Thoughts on National Defense
As the great powers of Europe were engaged in WWI, here in McLean County men had their opinions on the focus our national defense should take. Judge Reuben M. Benjamin wrote an editorial for the Pantagraph on this date.
Judge Benjamin's first question is the same that we ask 100 years later -- why does it cost so much to keep up the US military? Benjamin compared the cost of keeping our army of just 90,000 men against that of Switzerland's citizen army of 500,000 men. He pointed out that we paid more for our army than did Switzerland.
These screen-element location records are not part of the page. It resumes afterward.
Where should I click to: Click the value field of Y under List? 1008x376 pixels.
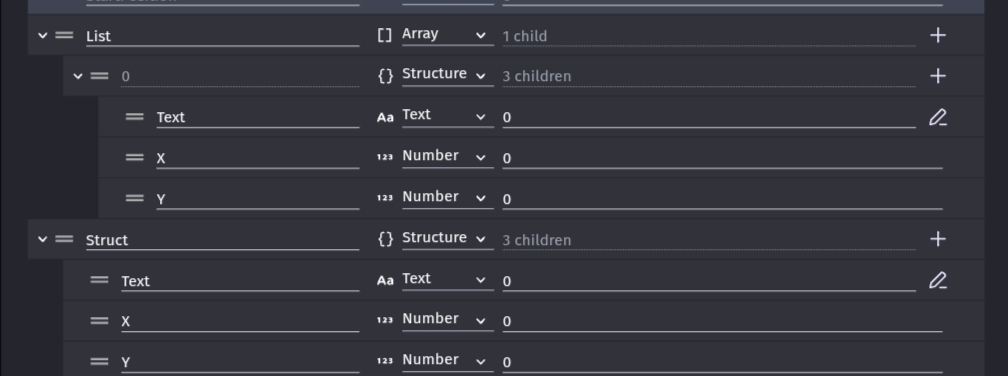coord(723,199)
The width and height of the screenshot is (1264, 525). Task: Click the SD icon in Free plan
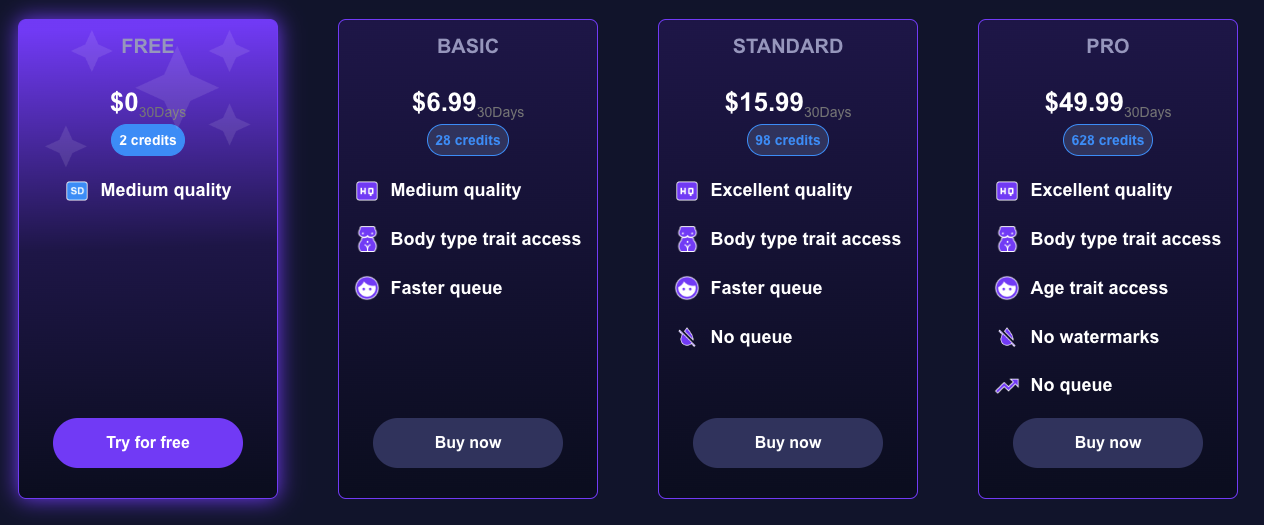coord(77,191)
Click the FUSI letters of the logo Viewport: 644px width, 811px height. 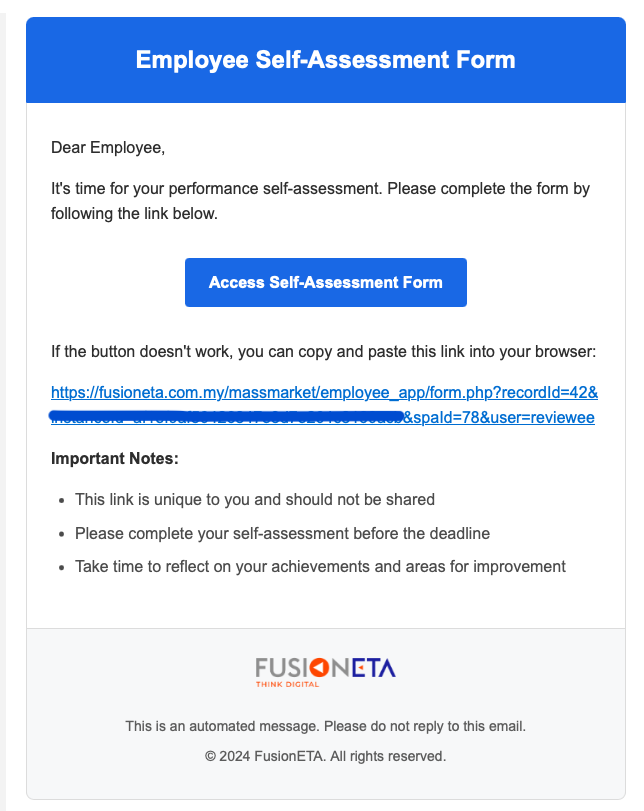coord(281,667)
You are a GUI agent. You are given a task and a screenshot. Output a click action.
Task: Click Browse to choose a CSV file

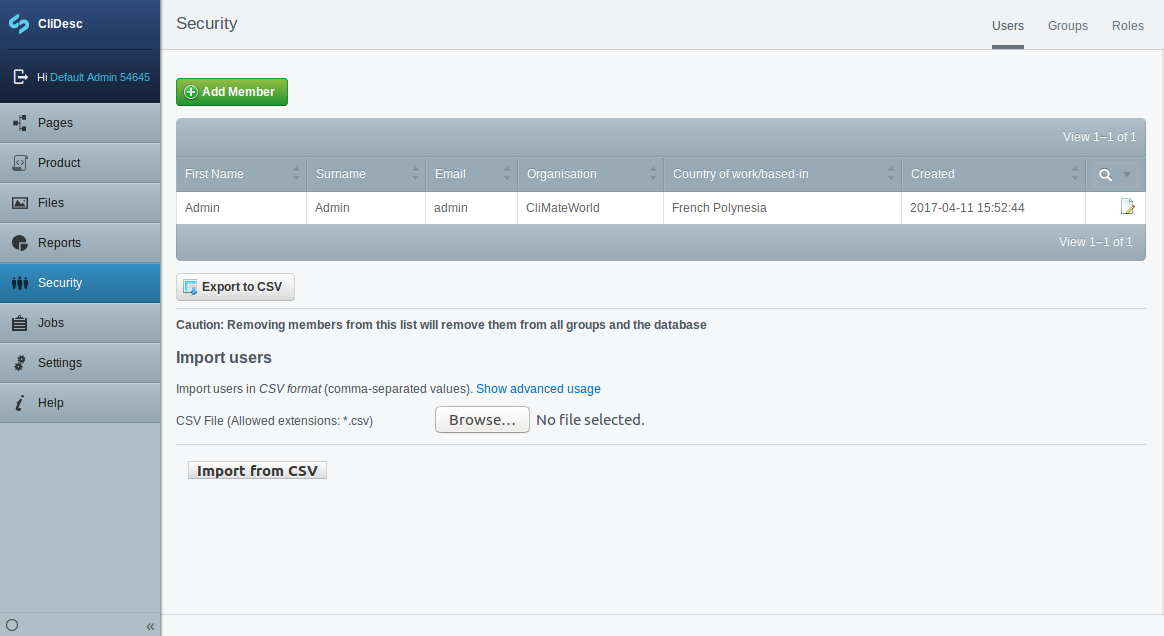pos(482,420)
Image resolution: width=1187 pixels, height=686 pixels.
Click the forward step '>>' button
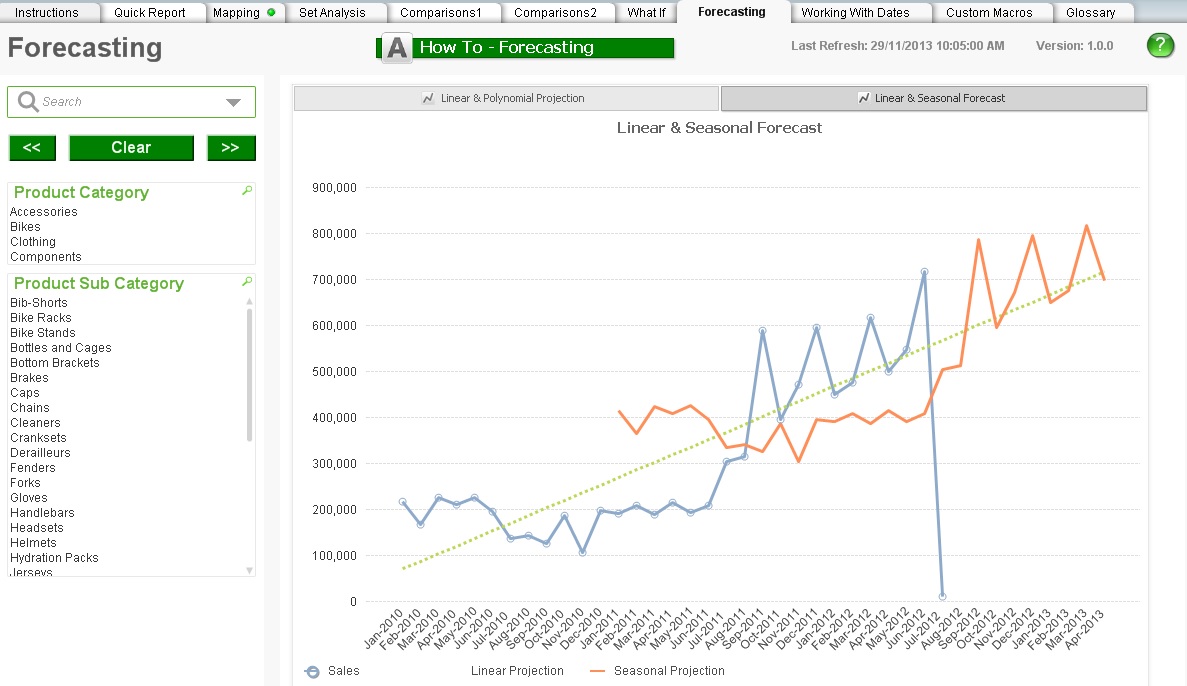pyautogui.click(x=231, y=147)
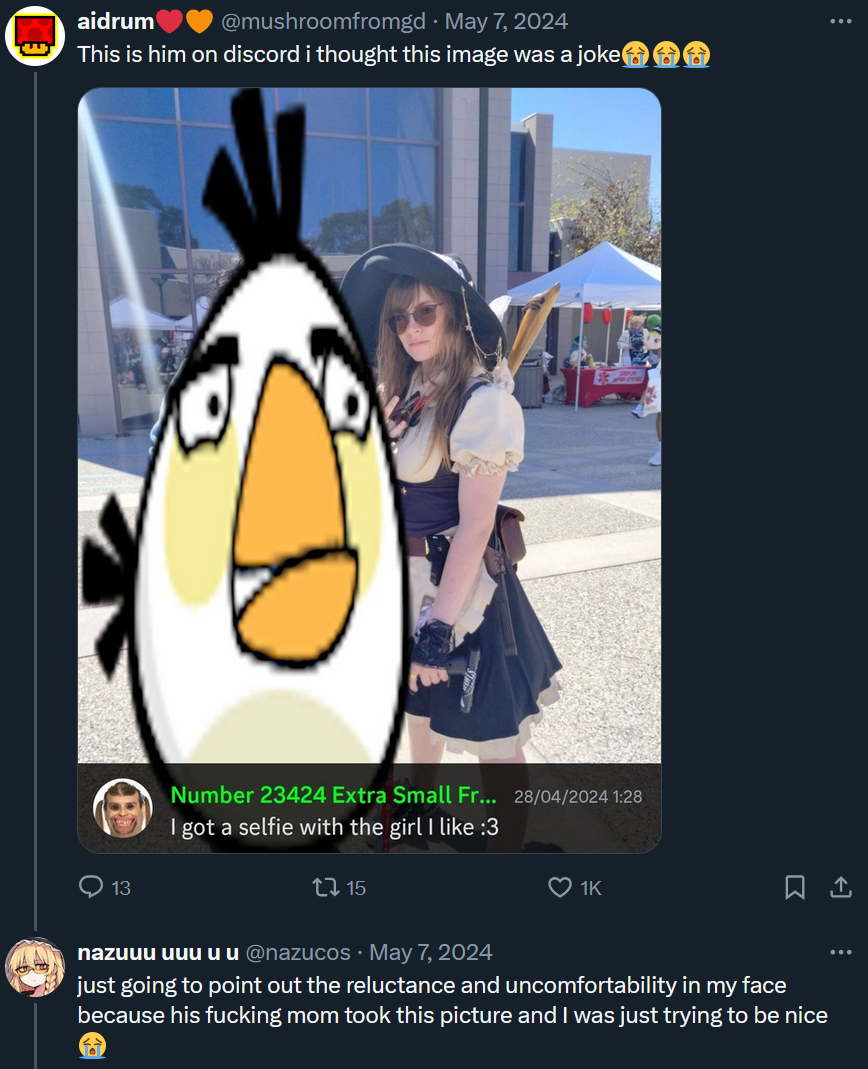Go to the @mushroomfromgd handle

(323, 22)

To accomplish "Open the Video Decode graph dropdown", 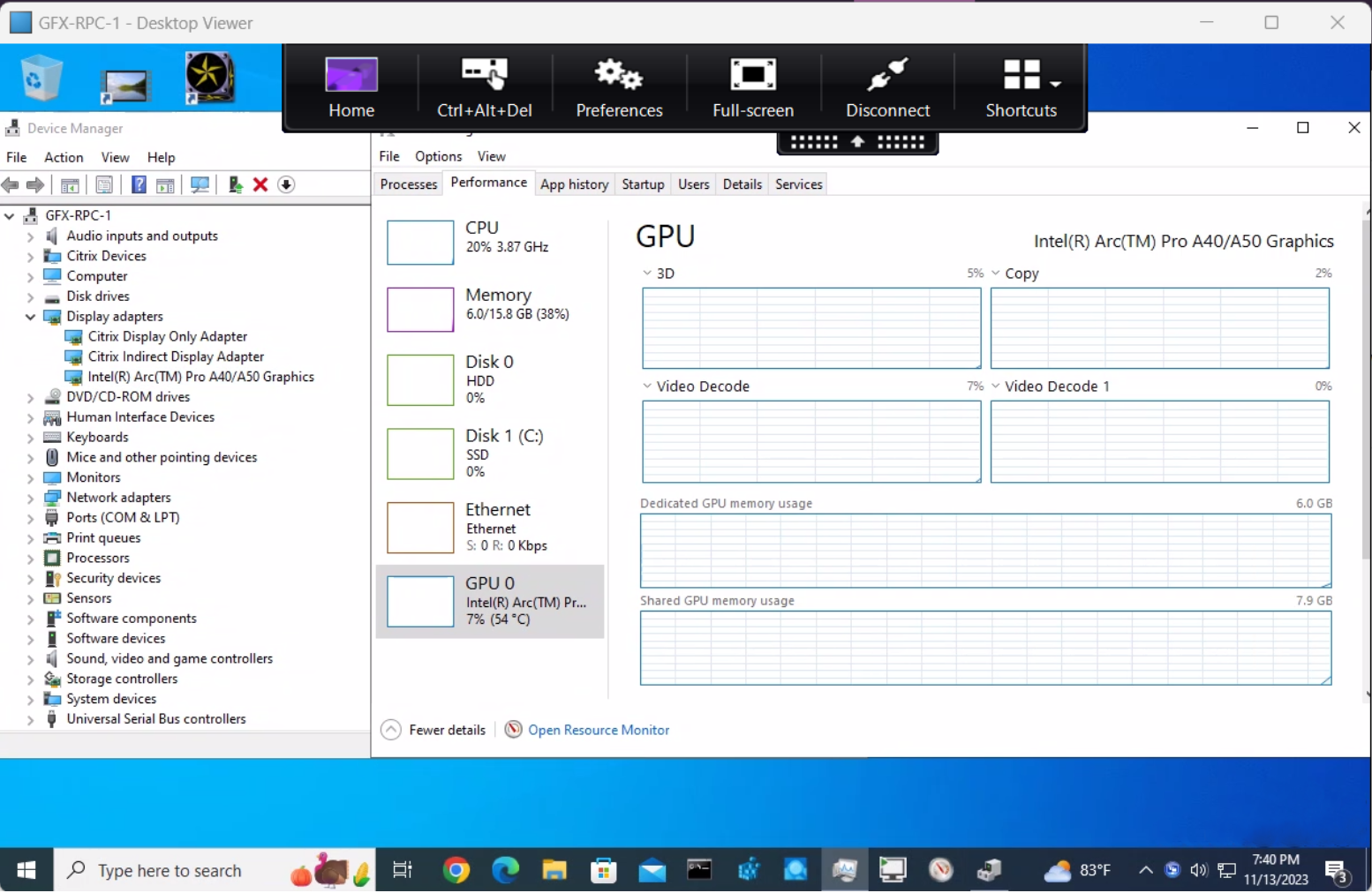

It was a somewhat unfair comparison, when Switzerland's army was more of a weekend national guard and our army was presently engaged in military actions in Mexico.
Judge Benjamin suggested that a standing army was just what the founding fathers feared and that having a standing army only led to war -- as demonstrated by the European nations that were presently engaged in war. He suggested defensive measures, such as mining the shores of the US would be a good substitute for having a larger Navy. This of course would be no defense again airstrikes, and we were already using airplanes in the action against Mexico! And making the mines visible to the fishermen would make those mines equally visible to any invading navy. But this is all hindsight, and no knew then the slaughter that would occur in the fields and trenches of WWI. Many more than 90,000 men would be needed to end that war, and Switzerland would successfully remain neutral in the face of war all around them. Refusing to fight is sometimes a successful gambit. I wish it were so more often.